§ **Work instruction**:
Of all the lines in the entries below, give again exactly those starting at the line containing "Task: Open the Common Settings heading" and ending at the line containing "Image resolution: width=501", both ends included, and no others.

§ **Input material**:
######

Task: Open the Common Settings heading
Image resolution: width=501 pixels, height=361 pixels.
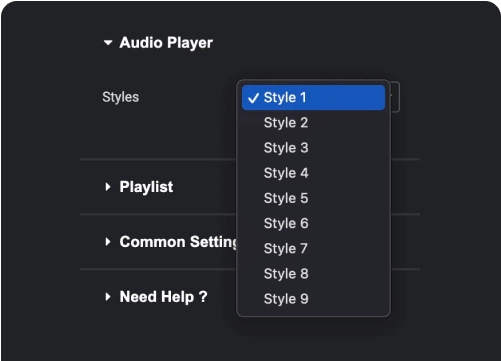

######

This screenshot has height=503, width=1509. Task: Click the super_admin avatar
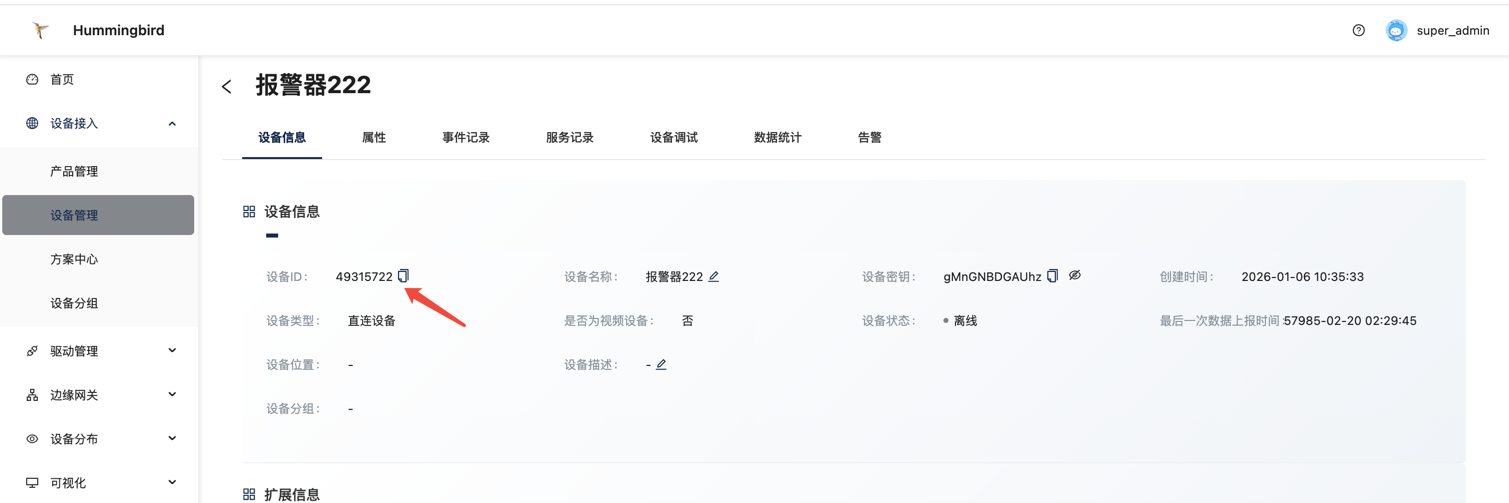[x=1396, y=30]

######

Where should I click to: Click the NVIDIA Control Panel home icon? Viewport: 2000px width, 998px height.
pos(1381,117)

######

§ **Output**:
Task: Open the Common Settings heading
Image resolution: width=501 pixels, height=361 pixels.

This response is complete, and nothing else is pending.